═══ PASSAGE SHOWN ═══

Blindspot by Jane Kamensky and Jill Lepore

Rating: 4/5 stars for good prose, intelligent plotting and relatibility. I took off 1 point because the clichés used were sometimes trite and you know exactly where this book was going, but hey, that’s the nature of the beast with romance novels.

I forget how good it is to read for pleasure sometimes. Before I delve into the book itself, a couple of words first to describe how I feel after reading a well-written novel: I think it was in elementary school when I argued to a friend why books are awesome: “It’s like being transported into another world!” said I, the embodiment of dorkus maximus, with my glasses, braces, and full-time nerdiness on.

Reading is such a pleasure, and I still think that what I said then is true now: reading takes you to a whole other world where you’re lost imagining the lives of these people and thinking, “wow that is awesome, I wish I could experience that first-hand.” It is escapism, but it also exercises your mind to stretch beyond what is ordinary. Reading imparts and imbues in anyone who reads the book a sense of being other than themselves. And not just to escape but to elevate to a higher understanding than what you would be capable of without the book, because a book forces you to ruminate, and not to ruminate in a bad way (unless it’s a bad book or a depressing book) but rather to do it because you’re shown something other than what you would find by yourself.

═══ DATA ENTRIES ═══

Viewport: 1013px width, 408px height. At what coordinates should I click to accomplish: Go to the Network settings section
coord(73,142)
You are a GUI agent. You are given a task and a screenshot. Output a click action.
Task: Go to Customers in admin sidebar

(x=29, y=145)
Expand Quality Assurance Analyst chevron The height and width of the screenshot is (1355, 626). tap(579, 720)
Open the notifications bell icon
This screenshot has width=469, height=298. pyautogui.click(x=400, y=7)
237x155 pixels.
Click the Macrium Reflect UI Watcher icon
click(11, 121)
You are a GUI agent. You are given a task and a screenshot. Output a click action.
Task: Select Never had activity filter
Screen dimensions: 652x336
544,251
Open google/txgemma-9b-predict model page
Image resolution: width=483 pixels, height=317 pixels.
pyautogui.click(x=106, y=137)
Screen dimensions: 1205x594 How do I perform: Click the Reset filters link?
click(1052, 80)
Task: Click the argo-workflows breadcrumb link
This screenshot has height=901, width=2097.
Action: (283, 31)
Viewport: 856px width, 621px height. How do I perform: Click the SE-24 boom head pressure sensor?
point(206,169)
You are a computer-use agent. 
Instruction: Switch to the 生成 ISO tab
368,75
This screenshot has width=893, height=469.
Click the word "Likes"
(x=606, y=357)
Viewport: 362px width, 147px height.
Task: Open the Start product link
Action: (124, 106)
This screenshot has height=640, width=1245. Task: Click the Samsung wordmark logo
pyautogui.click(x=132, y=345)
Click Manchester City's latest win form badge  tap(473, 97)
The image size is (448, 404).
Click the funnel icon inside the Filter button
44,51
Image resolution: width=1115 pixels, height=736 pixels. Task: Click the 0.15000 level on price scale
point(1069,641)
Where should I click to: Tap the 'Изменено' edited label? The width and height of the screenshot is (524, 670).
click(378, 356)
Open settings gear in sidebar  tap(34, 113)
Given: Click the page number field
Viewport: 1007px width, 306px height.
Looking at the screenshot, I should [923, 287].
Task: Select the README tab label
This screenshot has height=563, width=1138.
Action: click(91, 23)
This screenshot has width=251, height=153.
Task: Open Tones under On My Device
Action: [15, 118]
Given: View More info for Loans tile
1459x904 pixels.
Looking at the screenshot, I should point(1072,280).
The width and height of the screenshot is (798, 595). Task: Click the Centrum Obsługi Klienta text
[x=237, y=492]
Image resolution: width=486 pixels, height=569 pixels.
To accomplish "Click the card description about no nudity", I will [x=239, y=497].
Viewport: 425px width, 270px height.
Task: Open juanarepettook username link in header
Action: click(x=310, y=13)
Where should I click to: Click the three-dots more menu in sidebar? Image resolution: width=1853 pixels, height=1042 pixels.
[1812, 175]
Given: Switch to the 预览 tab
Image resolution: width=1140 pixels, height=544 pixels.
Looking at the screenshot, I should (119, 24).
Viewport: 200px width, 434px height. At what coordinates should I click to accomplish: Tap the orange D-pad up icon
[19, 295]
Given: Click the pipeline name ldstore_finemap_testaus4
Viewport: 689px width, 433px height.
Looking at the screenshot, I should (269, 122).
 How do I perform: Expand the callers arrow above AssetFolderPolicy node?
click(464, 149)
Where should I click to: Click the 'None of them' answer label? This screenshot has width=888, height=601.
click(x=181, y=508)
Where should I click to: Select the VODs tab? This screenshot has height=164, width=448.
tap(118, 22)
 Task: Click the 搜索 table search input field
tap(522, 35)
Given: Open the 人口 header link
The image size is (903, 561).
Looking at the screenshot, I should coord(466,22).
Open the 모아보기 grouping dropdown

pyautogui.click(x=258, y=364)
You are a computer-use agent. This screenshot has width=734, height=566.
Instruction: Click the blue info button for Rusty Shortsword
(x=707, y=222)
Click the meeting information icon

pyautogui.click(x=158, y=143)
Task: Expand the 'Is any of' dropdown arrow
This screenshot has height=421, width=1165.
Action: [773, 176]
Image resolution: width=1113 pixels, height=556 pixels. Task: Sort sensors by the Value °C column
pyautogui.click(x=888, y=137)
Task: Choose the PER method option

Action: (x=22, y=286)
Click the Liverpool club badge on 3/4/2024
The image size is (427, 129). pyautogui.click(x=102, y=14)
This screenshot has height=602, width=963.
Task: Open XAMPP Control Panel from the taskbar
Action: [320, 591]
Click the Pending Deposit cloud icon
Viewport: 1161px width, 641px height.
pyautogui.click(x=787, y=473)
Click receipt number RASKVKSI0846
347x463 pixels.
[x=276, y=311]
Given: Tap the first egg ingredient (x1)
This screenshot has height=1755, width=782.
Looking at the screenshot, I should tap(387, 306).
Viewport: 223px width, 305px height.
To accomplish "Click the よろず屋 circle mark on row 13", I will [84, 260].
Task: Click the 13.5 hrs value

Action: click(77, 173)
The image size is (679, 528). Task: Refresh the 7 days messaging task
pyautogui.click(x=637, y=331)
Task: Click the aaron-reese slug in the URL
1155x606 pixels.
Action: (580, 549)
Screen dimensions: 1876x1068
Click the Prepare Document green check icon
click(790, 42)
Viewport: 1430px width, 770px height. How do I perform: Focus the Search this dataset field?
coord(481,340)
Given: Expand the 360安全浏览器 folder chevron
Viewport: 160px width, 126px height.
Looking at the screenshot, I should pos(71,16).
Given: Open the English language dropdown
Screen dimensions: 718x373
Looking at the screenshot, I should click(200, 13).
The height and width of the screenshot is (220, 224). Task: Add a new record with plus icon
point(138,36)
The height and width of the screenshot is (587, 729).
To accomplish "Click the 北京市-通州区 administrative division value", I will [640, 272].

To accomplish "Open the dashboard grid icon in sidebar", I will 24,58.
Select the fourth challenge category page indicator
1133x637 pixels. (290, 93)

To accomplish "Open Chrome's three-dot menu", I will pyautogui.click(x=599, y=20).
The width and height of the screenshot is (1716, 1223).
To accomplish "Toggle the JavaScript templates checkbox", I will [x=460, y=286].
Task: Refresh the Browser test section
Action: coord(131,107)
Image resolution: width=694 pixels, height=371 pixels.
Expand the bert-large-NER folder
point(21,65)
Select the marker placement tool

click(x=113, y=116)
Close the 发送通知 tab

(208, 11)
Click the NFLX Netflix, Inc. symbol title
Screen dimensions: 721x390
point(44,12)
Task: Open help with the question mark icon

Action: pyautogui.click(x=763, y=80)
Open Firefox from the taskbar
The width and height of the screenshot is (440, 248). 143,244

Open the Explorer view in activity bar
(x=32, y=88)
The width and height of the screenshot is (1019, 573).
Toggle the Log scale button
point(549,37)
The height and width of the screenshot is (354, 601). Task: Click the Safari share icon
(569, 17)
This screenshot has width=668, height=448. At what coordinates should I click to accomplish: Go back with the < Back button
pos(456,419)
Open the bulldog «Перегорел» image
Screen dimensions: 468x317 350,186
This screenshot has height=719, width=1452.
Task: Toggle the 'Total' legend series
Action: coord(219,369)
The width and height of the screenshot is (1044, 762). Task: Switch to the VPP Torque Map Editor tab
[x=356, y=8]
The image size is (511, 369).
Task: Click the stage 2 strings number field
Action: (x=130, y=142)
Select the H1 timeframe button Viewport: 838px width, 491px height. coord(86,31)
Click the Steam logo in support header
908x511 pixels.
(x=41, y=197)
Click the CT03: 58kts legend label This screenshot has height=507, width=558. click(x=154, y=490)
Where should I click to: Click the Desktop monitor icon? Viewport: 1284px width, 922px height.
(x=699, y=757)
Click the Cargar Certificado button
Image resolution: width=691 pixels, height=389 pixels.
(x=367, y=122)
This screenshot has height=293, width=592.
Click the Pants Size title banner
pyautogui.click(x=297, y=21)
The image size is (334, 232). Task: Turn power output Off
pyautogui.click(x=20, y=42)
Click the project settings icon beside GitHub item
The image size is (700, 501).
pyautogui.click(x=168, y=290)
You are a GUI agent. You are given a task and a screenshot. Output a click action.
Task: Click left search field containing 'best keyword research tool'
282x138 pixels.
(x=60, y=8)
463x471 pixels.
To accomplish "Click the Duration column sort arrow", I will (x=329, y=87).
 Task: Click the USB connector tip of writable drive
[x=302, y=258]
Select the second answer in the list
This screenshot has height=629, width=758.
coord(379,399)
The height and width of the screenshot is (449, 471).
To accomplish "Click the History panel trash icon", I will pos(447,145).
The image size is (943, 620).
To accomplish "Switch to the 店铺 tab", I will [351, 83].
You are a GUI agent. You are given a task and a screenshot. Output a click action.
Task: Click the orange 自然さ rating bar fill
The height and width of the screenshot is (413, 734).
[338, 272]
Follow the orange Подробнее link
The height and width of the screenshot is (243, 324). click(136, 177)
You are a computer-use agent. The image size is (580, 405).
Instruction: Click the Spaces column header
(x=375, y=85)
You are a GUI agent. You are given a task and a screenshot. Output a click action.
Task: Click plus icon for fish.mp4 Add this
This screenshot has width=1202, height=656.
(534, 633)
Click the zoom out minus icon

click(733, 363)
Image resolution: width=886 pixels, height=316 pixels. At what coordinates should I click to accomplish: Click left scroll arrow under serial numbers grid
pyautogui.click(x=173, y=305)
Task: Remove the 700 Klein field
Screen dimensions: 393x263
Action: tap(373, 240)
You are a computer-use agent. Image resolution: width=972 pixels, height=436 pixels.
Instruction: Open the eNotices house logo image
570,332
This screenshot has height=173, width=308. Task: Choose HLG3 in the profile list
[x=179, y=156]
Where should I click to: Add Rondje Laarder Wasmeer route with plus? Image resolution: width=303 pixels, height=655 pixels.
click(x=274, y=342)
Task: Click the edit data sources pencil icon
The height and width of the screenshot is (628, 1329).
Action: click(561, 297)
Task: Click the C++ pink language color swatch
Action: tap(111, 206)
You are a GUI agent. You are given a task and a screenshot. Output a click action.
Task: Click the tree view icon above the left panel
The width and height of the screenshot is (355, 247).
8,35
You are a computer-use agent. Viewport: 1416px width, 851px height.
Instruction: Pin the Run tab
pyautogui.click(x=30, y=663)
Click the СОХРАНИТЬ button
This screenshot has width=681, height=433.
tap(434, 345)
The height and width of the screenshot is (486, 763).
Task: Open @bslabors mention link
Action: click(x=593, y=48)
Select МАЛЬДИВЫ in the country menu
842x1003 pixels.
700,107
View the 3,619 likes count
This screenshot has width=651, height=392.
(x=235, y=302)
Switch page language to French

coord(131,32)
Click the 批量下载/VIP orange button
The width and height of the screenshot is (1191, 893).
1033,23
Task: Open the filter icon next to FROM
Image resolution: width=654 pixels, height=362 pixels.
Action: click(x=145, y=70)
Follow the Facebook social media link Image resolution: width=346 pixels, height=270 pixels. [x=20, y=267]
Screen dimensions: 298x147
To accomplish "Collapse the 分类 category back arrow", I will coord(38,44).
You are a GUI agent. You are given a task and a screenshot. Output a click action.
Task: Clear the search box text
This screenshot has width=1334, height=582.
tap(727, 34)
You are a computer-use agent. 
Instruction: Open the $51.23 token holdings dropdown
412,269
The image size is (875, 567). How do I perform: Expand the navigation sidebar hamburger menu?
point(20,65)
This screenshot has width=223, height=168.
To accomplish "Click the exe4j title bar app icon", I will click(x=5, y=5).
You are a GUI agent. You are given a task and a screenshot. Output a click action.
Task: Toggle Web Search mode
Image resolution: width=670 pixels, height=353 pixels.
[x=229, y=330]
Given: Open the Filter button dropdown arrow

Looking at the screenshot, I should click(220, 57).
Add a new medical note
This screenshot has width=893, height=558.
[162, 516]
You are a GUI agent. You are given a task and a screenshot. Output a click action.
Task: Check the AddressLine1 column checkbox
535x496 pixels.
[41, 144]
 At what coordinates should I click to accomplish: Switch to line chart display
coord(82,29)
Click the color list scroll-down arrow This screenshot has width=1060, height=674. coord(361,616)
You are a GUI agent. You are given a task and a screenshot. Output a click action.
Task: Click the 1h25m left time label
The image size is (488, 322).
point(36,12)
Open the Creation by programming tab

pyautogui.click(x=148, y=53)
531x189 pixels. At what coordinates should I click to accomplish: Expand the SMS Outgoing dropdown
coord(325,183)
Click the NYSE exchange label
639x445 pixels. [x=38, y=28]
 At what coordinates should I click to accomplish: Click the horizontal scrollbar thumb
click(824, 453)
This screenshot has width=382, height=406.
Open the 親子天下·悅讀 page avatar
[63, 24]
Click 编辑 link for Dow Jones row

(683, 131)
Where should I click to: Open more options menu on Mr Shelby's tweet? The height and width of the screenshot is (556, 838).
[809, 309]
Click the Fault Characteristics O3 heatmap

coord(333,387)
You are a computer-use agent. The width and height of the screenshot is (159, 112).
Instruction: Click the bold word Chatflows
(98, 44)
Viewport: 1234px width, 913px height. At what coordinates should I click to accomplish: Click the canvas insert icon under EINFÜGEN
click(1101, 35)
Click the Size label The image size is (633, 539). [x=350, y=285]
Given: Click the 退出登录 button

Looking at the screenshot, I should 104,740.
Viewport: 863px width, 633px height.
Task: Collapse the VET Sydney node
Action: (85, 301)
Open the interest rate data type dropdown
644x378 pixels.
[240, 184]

═══

» **SHORT PROBLEM**: Reproduce the Blindspot review in full, word for word.

» **THE COMPLETED TASK**:
Blindspot by Jane Kamensky and Jill Lepore

Rating: 4/5 stars for good prose, intelligent plotting and relatibility. I took off 1 point because the clichés used were sometimes trite and you know exactly where this book was going, but hey, that’s the nature of the beast with romance novels.

I forget how good it is to read for pleasure sometimes. Before I delve into the book itself, a couple of words first to describe how I feel after reading a well-written novel: I think it was in elementary school when I argued to a friend why books are awesome: “It’s like being transported into another world!” said I, the embodiment of dorkus maximus, with my glasses, braces, and full-time nerdiness on.

Reading is such a pleasure, and I still think that what I said then is true now: reading takes you to a whole other world where you’re lost imagining the lives of these people and thinking, “wow that is awesome, I wish I could experience that first-hand.” It is escapism, but it also exercises your mind to stretch beyond what is ordinary. Reading imparts and imbues in anyone who reads the book a sense of being other than themselves. And not just to escape but to elevate to a higher understanding than what you would be capable of without the book, because a book forces you to ruminate, and not to ruminate in a bad way (unless it’s a bad book or a depressing book) but rather to do it because you’re shown something other than what you would find by yourself.